Partial-thickness tears of the rotator cuff have the potential to cause significant pain and disability in affected patients. Partial-thickness tears can be on the articular side of the tendon, on the bursal side of the tendon, or intratendinous. In the older patient population, tears typically occur on the articular side of the supraspinatus tendon, near its insertion onto the greater tuberosity (Fig 1). This is in contrast to what is often seen in the younger, overhead throwing athlete, where tears tend to occur more posteriorly at the supraspinatus-infraspinatus interval. Ruotolo evaluated the supraspinatus footprint in an anatomic study and found that the mean anterior-posterior dimension of the supraspinatus tendon was 25 mm (range, 19 to 27 mm). Among their 17 specimens with a mean age of 70 years, the authors reported a mean tendon thickness of 11.6 mm anteriorly, 12.1 mm at the midtendon region, and 12 mm posteriorly. Derived from the anatomy of the supraspinatus tendon, Ell- man developed a classification system for partial-thickness rotator cuff tears based on their location and depth as measured during shoulder arthroscopy (Table 1). In this system, articular-sided (A) or bursal-sided (B) tears are reported as grade 1 partial-thickness tears if less than 3 mm in depth, grade 2 tears if 3 to 6 mm in depth, and grade 3 lesions if greater than 6 mm in depth, representing greater than 50% of the tendon thickness.

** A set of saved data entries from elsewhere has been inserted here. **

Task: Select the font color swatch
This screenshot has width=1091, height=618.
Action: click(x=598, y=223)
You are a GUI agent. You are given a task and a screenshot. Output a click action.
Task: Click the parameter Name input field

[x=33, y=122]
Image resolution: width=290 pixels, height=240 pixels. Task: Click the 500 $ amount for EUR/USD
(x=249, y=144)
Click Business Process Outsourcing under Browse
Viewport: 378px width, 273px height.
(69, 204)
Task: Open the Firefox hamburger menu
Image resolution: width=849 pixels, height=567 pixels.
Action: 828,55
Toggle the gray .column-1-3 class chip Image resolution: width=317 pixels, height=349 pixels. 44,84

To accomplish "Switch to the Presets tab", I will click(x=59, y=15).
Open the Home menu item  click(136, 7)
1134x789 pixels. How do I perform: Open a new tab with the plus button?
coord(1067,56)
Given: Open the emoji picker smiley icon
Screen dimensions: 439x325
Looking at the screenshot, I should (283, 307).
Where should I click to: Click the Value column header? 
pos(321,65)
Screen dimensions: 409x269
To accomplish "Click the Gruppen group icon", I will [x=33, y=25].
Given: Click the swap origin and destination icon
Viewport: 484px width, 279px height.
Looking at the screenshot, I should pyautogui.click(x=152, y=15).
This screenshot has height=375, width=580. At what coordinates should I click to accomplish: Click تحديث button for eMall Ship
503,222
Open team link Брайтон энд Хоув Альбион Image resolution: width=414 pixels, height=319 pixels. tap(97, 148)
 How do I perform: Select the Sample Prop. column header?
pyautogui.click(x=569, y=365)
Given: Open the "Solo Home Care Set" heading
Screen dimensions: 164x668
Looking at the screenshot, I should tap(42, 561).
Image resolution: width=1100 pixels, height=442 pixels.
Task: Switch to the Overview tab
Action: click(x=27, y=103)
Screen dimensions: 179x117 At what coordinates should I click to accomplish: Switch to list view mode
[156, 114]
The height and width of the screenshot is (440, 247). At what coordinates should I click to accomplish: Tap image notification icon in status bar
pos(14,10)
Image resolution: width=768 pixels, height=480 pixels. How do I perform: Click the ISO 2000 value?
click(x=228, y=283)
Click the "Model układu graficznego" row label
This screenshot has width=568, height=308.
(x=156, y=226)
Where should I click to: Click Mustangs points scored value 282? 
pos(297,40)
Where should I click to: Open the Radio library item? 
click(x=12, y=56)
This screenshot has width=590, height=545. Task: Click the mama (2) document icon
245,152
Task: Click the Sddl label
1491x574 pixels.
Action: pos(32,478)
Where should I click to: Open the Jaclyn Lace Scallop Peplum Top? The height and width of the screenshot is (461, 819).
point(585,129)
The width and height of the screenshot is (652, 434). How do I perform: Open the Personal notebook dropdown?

Biomechanical studies have shown that in the presence of a partial-thickness tear, the strain patterns within the remaining intact rotator cuff are altered, potentially predisposing the tissue to tear propagation. Limited potential for spontaneous healing after the development of a partial-thickness tear is sup- ported by histologic studies that observed no active repair at the site of the injury, with the proximal stumps of the rotator cuff appearing rounded, retracted, and avascular. Clinical evidence of tear progression was shown by Yamanaka and Matsumoto in their evaluation of 40 patients with documented partial-thickness articular-sided lesions of the supraspinatus. Reimaging of the study patients with arthrography at a mean of 412 days after the initial diagnosis showed tear enlargement in 53% and progression to a full-thickness tear in 28%.
After failed conservative management, operative intervention is typically indicated for patients with persistent symptoms of pain and disability. A variety of approaches to the arthroscopic management of partial-thickness rotator cuff tears have been reported, including acromioplasty alone, debridement of the partial-thickness tear with or without acromioplasty, transtendinous repair, or conversion of the lesion to a full-thickness tear followed by repair (Table 2). Results of these surgical approaches vary considerably in the orthopaedic surgery literature, making it difficult to draw conclusions on the appropriate arthroscopic management of symptomatic partial-thickness rotator cuff tears.
On the basis of the continued controversy present within the literature regarding the management of partial-thickness tears of the rotator cuff, we designed a qualitative systematic review to compare the results of the recommended arthroscopic treatments and evaluate which potential variables are associated with successful outcomes for this complex patient population.